▶ What the task requires
In the text about the North Country hospitals, rewrite the passage starting with "Under the agreement" and going on through "the letter says.", substituting "essential programs" for "core programs".

▶ Extracted text
● ● ● ● ● ● ●

Faced with increasingly worrisome economic challenges, four North Country hospitals said Monday they have signed an agreement to work together to try and find ways to “improve quality, increase efficiencies and lower cost of health care delivery in the region.”

The hospitals said their problems range from growing healthcare costs to Medicaid payments that don’t always cover services provided to the poor.

And, the situation has been getting worse, said Russell Keene, the CEO at Androscoggin Valley Hospital in Berlin.

“It is just an evolution of change that seems to be coming at us more rapidly than ever in the past,” Keene said.

So, Androscoggin Valley, Weeks Memorial in Lancaster, Littleton Regional Healthcare and Upper Connecticut Valley Hospital in Colebrook signed a non-binding, letter of intent to form a non-profit parent organization. It will explore ways the hospitals can cooperate to provide good healthcare and reduce costs.

“We are regulatorily prohibited from working closely together under our current independent structures. Forming a common parent organization, governed by an independent board, would give us the ability to do this,” according to the letter of intent.

Under the agreement the hospitals would still be non-profit organizations “providing the same core programs and services that we do today,” the letter says.

It also notes “each organization’s assets, including charitable endowments, will remain in their respective community" and "each hospital’s relationships with its physicians, patient care staff and employees will remain largely the same.”

It is an arrangement with the potential to benefit the four hospitals and the people who live in the North Country, said Warren West, the CEO of Littleton Regional Healthcare.

 “Our belief is if we can work together we will be able to better streamline those costs and be able to ensure that each of the hospitals in the North Country can be put on a better, sustainable economic path than the ones we are on today,” he said.

The hospitals expect the new umbrella organization to be operating next year.

● ● ● ● ● ● ●

▶ Extracted entries
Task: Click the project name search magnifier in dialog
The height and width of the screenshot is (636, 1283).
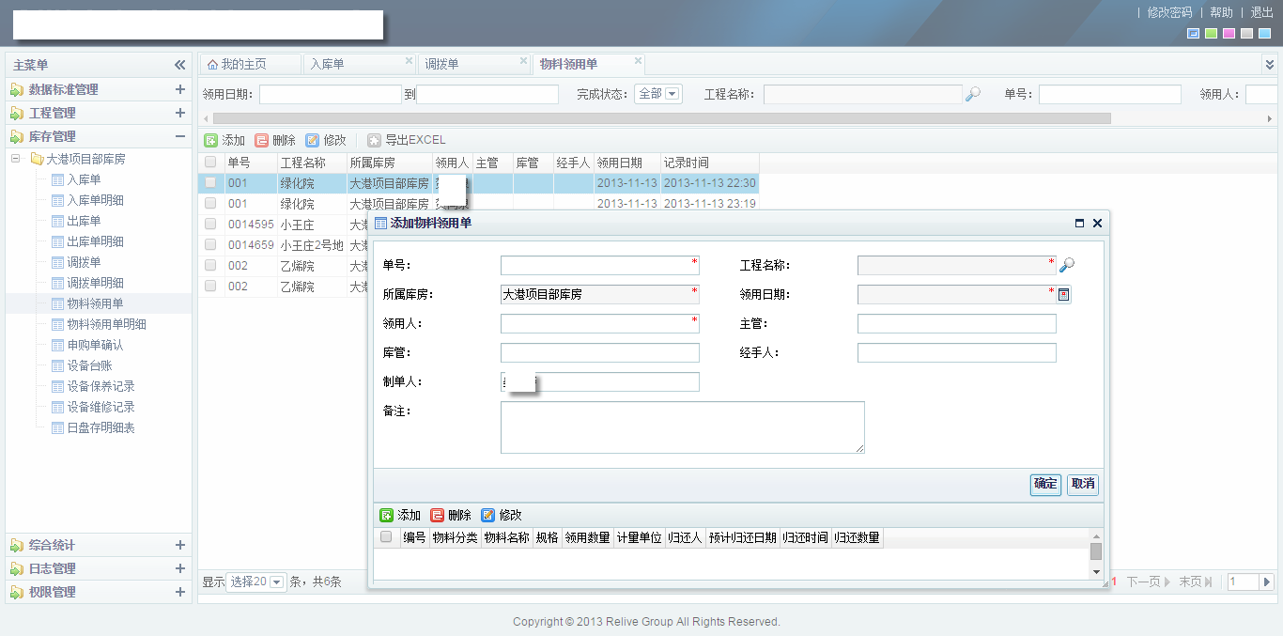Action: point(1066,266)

● ● ● ● ● ● ●

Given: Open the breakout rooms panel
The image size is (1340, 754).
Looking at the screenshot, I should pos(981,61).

● ● ● ● ● ● ●

▶ Your solution
Under the agreement the hospitals would still be non-profit organizations “providing the same essential programs and services that we do today,” the letter says.